* **What is being asked**
Once you have read the records below, write them all out exactly as given.

* **Input**
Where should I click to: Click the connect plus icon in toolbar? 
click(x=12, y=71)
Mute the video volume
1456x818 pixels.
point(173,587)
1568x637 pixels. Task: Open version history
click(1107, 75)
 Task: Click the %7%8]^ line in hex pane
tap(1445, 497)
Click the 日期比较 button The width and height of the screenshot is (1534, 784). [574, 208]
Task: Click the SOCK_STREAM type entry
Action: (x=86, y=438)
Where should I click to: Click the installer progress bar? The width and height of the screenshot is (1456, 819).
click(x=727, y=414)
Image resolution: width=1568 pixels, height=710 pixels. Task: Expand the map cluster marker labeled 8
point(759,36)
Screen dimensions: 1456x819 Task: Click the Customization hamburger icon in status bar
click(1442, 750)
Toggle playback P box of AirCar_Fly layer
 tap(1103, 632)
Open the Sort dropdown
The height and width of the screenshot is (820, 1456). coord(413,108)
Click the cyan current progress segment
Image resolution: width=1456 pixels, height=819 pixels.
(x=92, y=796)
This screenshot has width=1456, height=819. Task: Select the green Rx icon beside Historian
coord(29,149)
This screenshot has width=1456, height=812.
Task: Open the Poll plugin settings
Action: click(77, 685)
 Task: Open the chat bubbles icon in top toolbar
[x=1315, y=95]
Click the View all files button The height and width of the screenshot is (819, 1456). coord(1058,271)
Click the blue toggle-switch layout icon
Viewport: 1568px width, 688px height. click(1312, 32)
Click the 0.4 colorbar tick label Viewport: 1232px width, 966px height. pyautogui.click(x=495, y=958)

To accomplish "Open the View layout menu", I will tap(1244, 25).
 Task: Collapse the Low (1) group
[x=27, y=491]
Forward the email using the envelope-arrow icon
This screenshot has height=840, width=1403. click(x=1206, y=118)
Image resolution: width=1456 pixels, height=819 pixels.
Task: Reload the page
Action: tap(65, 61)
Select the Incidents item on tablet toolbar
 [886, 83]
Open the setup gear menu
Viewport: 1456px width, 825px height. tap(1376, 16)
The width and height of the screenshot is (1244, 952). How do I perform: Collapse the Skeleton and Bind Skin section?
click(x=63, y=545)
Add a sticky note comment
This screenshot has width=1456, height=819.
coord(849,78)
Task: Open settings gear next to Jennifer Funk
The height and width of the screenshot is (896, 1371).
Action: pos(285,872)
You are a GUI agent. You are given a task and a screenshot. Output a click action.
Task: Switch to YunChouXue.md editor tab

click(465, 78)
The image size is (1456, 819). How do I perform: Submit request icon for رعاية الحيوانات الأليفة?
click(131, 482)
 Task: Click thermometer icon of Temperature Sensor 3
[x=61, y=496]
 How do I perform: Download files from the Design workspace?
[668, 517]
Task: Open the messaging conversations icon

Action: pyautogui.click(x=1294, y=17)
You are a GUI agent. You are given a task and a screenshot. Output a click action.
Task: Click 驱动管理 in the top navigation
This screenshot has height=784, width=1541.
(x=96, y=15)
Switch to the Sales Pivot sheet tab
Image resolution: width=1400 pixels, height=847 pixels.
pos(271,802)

* **Response**
Where should I click to: Click the connect plus icon in toolbar? 
click(x=12, y=71)
Mute the video volume
1456x818 pixels.
point(173,587)
1568x637 pixels. Task: Open version history
click(1107, 75)
 Task: Click the %7%8]^ line in hex pane
tap(1445, 497)
Click the 日期比较 button The width and height of the screenshot is (1534, 784). [574, 208]
Task: Click the SOCK_STREAM type entry
Action: (x=86, y=438)
Where should I click to: Click the installer progress bar? The width and height of the screenshot is (1456, 819).
click(x=727, y=414)
Image resolution: width=1568 pixels, height=710 pixels. Task: Expand the map cluster marker labeled 8
point(759,36)
Screen dimensions: 1456x819 Task: Click the Customization hamburger icon in status bar
click(1442, 750)
Toggle playback P box of AirCar_Fly layer
 tap(1103, 632)
Open the Sort dropdown
The height and width of the screenshot is (820, 1456). coord(413,108)
Click the cyan current progress segment
Image resolution: width=1456 pixels, height=819 pixels.
(x=92, y=796)
This screenshot has width=1456, height=819. Task: Select the green Rx icon beside Historian
coord(29,149)
This screenshot has width=1456, height=812.
Task: Open the Poll plugin settings
Action: click(77, 685)
 Task: Open the chat bubbles icon in top toolbar
[x=1315, y=95]
Click the View all files button The height and width of the screenshot is (819, 1456). coord(1058,271)
Click the blue toggle-switch layout icon
Viewport: 1568px width, 688px height. click(1312, 32)
Click the 0.4 colorbar tick label Viewport: 1232px width, 966px height. pyautogui.click(x=495, y=958)

To accomplish "Open the View layout menu", I will tap(1244, 25).
 Task: Collapse the Low (1) group
[x=27, y=491]
Forward the email using the envelope-arrow icon
This screenshot has height=840, width=1403. click(x=1206, y=118)
Image resolution: width=1456 pixels, height=819 pixels.
Task: Reload the page
Action: tap(65, 61)
Select the Incidents item on tablet toolbar
 [886, 83]
Open the setup gear menu
Viewport: 1456px width, 825px height. tap(1376, 16)
The width and height of the screenshot is (1244, 952). How do I perform: Collapse the Skeleton and Bind Skin section?
click(x=63, y=545)
Add a sticky note comment
This screenshot has width=1456, height=819.
coord(849,78)
Task: Open settings gear next to Jennifer Funk
The height and width of the screenshot is (896, 1371).
Action: pos(285,872)
You are a GUI agent. You are given a task and a screenshot. Output a click action.
Task: Switch to YunChouXue.md editor tab

click(465, 78)
The image size is (1456, 819). How do I perform: Submit request icon for رعاية الحيوانات الأليفة?
click(131, 482)
 Task: Click thermometer icon of Temperature Sensor 3
[x=61, y=496]
 How do I perform: Download files from the Design workspace?
[668, 517]
Task: Open the messaging conversations icon

Action: pyautogui.click(x=1294, y=17)
You are a GUI agent. You are given a task and a screenshot. Output a click action.
Task: Click 驱动管理 in the top navigation
This screenshot has height=784, width=1541.
(x=96, y=15)
Switch to the Sales Pivot sheet tab
Image resolution: width=1400 pixels, height=847 pixels.
pos(271,802)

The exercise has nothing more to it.